Project Facilitate helps physicians seeking access to unapproved therapies for cancer patients
The Food and Drug Administration Oncology Center of Excellence has announced a new pilot program to assist oncology healthcare professionals in requesting access to unapproved therapies for patients with cancer. FDA says the new call center, Project Facilitate, will be a single point of contact where FDA oncology staff will help physicians treating patients with cancer through the process to submit an Expanded Access request for an individual patient, including follow-up of patient outcomes.

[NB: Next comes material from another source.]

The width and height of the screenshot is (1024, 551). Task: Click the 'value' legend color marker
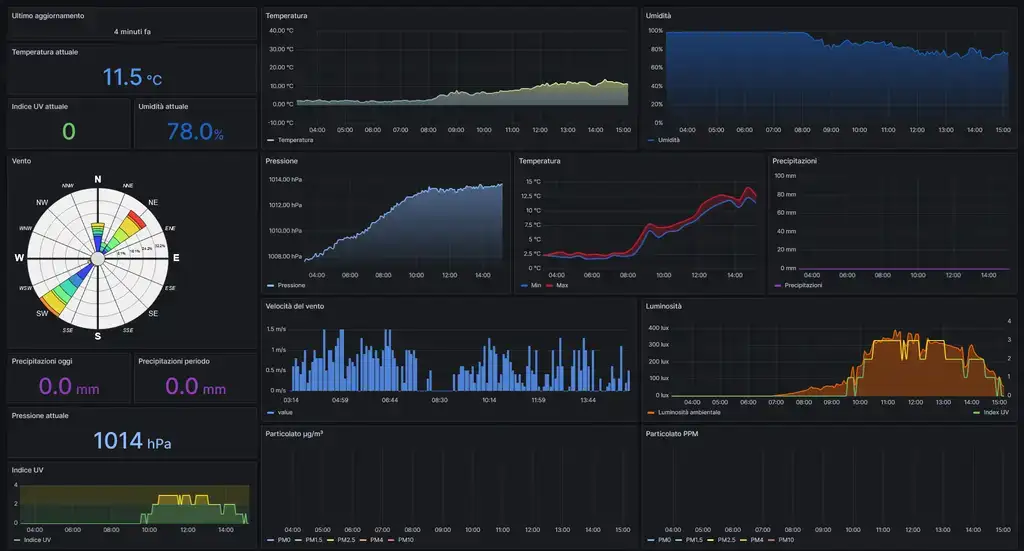(270, 412)
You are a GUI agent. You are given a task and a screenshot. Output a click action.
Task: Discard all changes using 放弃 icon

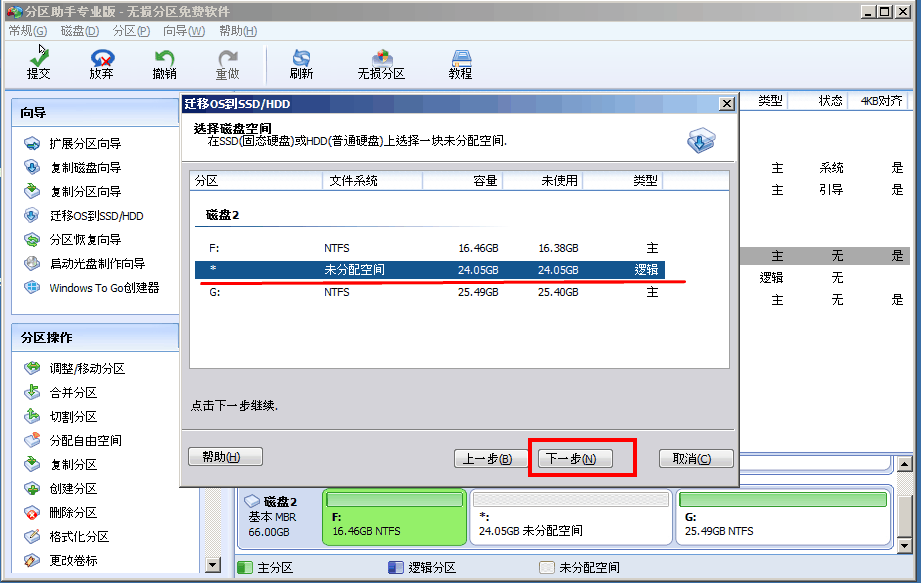[x=101, y=62]
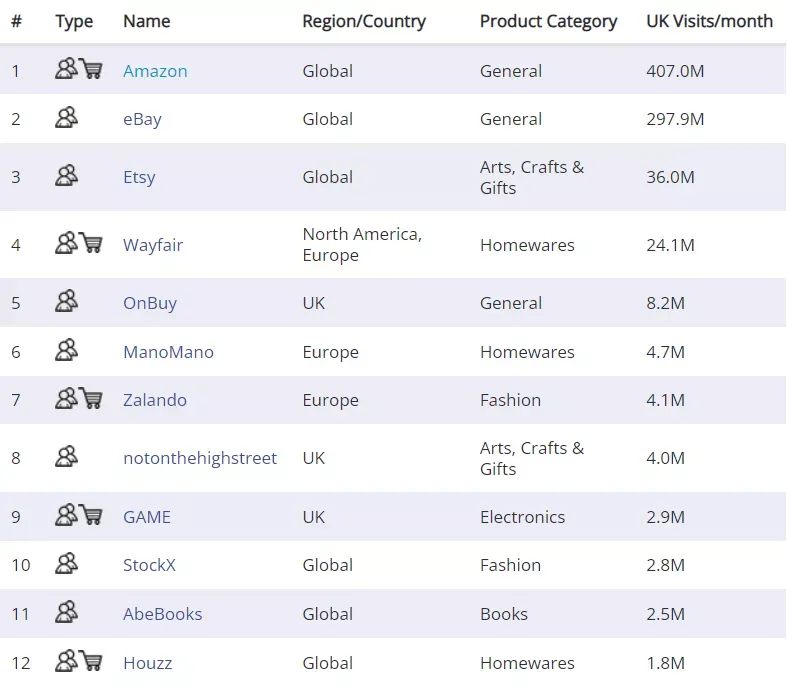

“The first option for patients who have exhausted available treatments is to enroll in a clinical trial, but when that is not an option, we support Expanded Access and are exploring ways to make it easier for patients, their families and healthcare professionals to understand the process and how to access investigational therapies,” said Acting FDA Commissioner Ned Sharpless, in the statement. Sharpless added that the agency had made some improvements to the Expanded Access framework, including development of an updated and more streamlined application form, but says the process may still be confusing or burdensome. This latest program was designed to simplify the process even more.
The FDA says it recently issued guidances encouraging companies to broaden their eligibility criteria to allow more patients with cancer to participate in clinical trials. But in those cases where patients do not fit the trial requirements or live too far from a trial site, healthcare professionals can request permission from the FDA to treat a patient with an investigational medical product through Expanded Access.
Expanded Access is a pathway for a patient with an immediately life-threatening or serious disease or condition to gain access to an investigational medical product (drug, biologic or medical device) for treatment outside of clinical trials when there are no comparable or satisfactory alternative therapy options available. Because investigational medical products have not yet been approved or cleared by the FDA and have therefore not been found safe and effective for their specific use, part of the FDA’s role in granting Expanded Access requests is helping weigh whether the potential benefit of the investigational treatment justifies the potential risks.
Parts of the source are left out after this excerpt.